DESCRIPTION OF THE TASK: Reproduce the items word for word, beginning with the line that contains "You are a GUI" and going on through the end of the items, with both ends included. Omit the pictures from your answer.

START DATA EXCERPTS

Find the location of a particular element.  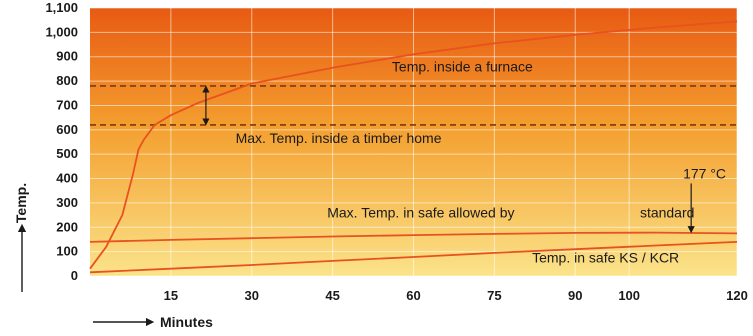

x-tick-label: 45 is located at coordinates (332, 296).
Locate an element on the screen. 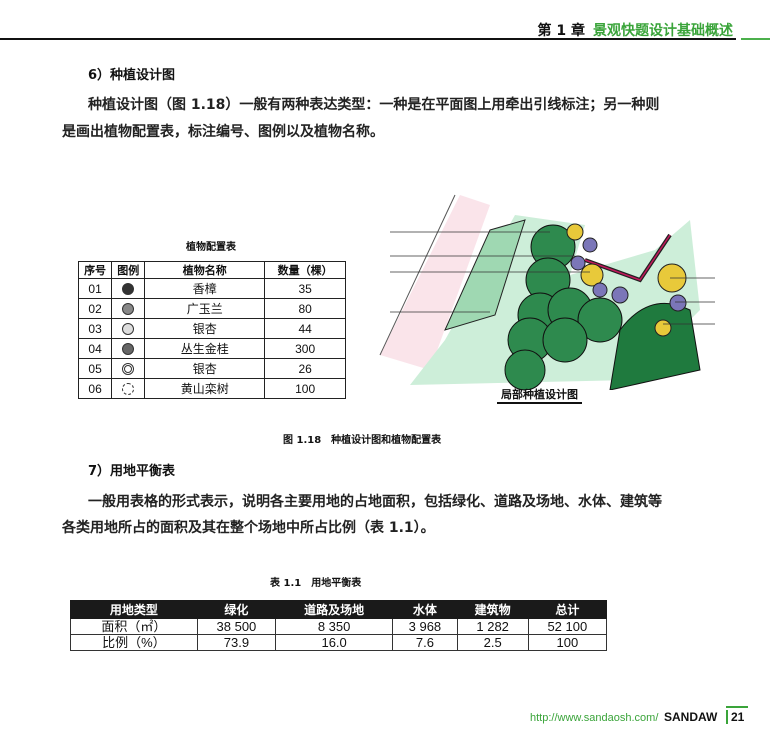 The width and height of the screenshot is (770, 750). cell-qty: 44 is located at coordinates (305, 328).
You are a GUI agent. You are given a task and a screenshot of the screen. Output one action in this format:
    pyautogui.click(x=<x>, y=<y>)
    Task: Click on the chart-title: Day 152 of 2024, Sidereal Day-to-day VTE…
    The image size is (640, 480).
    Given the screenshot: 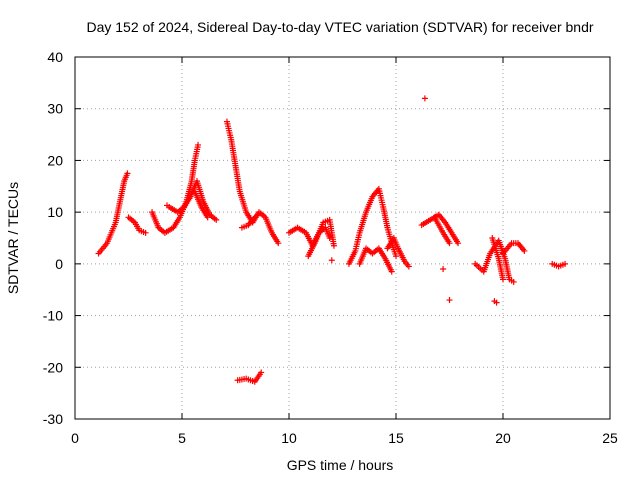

END DATA EXCERPTS

TASK SOLUTION:
You are a GUI agent. You are given a task and a screenshot of the screen. Output one action in this format:
    pyautogui.click(x=<x>, y=<y>)
    Task: Click on the chart-title: Day 152 of 2024, Sidereal Day-to-day VTE…
    The image size is (640, 480).
    Given the screenshot: 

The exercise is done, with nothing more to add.